Physicist attempt to tell me
that a dragon large enough to make the earth quake,
would need to be visible from space,
and I reply with…
magic.
They try to tell me that his wings
would need to be immense
in order to lift one so large,
and I reply with…
magic.
They try to tell me that fire
could not physically exist in a lizard,
that flammable expectorant
is not enough to cause dragon breath,
but an ignition system is needed as well,
and I reply with…
magic.
Friends and family plead with me to get help,
they say that the way I go on about dragons
I must be crazy,
and I can see
that some of you agree with that assessment,
but consider that every inhabited continent
has legends about dragons,
consider that every human culture
tells tales about these great beasts,
if you would only consider
that there have been millions of books
written about these winged wyrms,
if you only had faith the size of a mustard seed
in the existence of my dragon,
you would see that the evidence is irrefutable.
Well it was irrefutable
until I reached middle school,
when I had my first science class
and learned the scientific method;
you postulate a hypothesis,
arrange a test to check the validity
of your hypothesis,
and if it isn’t valid,
you must come up with a new hypothesis,
but if it holds true,
you need to submit your
findings and experiment for peer review.
Science tells us how the natural world works,
and my dragon was admittedly un-testable
despite the mountains of mythologies
they had no foundation in reality,
my dragon’s existence became questionable.
When I hit high school
and learned about biology,
the way the human embryo progresses
from single celled organism,
to full fledged human being,
my irrefutable evidence got a little shaky
because there was no need for me to be descended
from Atreyu and the Empress.
Then I got to college
and learned about potassium argon dating,
the way an objects age can be determined
by how much potassium argon remains in it’s structure,
and did some of my own research,
I read the evidence and formula for the big bang,
and by then my dragon had all but disappeared,
replaced by reason,
I am more amazed now
by my minuscule place in the universe,
my own existence,
and it’s improbability.
To quote Richard Dawkins
“We are going to die,
and that makes us the lucky ones.
Most people are never going to die
because they are never going to be born.
The potential people
who could have been here in my place
but who will in fact never see the light of day
outnumber the sand grains of Arabia.
Certainly those unborn ghosts
include greater poets than Keats,
scientists greater than Newton.
We know this because the set of possible people
allowed by our DNA so massively exceeds
the set of actual people.
In the teeth of these stupefying odds
it is you and I, in our ordinariness, that are here.”

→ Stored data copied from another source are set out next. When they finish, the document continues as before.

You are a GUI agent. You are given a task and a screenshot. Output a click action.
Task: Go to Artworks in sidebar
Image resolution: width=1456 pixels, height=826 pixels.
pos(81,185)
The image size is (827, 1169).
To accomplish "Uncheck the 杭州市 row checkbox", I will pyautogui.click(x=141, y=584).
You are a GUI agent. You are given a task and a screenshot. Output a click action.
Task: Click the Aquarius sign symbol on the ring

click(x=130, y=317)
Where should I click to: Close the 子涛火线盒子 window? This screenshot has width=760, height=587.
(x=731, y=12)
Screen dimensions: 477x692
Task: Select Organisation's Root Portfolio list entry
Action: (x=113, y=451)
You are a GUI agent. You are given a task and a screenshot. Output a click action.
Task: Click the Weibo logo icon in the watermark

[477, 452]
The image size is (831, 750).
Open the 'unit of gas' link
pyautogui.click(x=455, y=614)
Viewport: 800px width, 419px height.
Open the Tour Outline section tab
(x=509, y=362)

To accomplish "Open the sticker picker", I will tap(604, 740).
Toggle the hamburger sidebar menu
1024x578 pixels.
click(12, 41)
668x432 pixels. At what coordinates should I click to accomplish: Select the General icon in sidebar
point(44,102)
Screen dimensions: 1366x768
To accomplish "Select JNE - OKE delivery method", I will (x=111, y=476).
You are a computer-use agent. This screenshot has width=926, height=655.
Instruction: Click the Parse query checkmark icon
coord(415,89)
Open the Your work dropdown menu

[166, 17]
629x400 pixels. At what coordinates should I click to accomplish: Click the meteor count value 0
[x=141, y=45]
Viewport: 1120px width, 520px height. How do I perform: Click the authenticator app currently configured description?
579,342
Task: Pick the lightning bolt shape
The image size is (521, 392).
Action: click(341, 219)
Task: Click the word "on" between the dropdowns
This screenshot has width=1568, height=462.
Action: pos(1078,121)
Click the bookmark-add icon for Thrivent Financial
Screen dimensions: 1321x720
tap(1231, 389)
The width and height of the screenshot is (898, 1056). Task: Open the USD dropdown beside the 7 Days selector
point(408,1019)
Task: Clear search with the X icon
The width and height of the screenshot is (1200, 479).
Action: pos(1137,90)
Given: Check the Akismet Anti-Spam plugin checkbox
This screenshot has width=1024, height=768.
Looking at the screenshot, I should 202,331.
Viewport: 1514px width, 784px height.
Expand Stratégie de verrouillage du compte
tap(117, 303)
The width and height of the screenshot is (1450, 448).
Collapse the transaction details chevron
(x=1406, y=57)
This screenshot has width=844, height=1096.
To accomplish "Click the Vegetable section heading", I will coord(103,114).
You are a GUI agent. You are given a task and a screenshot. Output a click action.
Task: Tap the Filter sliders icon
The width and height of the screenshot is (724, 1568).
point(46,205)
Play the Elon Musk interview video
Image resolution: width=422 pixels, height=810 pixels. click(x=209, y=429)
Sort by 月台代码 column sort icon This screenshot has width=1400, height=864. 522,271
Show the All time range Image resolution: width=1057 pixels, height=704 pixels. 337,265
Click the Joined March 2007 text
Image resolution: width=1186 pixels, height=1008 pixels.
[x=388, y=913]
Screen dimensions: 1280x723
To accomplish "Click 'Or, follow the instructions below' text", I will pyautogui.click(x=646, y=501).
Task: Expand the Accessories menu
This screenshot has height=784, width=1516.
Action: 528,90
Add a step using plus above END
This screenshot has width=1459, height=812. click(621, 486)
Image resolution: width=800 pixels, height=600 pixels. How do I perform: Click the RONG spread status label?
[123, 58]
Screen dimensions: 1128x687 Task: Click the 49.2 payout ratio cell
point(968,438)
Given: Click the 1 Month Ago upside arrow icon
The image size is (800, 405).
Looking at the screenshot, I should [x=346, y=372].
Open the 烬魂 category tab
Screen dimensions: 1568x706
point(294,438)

This is the way my belief in dragons
dissipated into skepticism
as maturity took me,
there is a quote I read in a collection of mythologies
that has stayed with me through the years,
“When I was a child, I spoke like a child,
thought like a child, and reasoned like a child.
When I became a man, I put childish ways behind me,”
and yet you continuously
attempt to convince me
that your deities are real.
Victor Harris Jr. © 2009
*applause! applause!! 🙂
Bravo.
I love the image of dinosaurs being dragons who didn’t live long enough to learn to fly. 🙂
Thank you Leigh, I thought that was a good twist on the common young earth argument that fossils are tricks from the devil.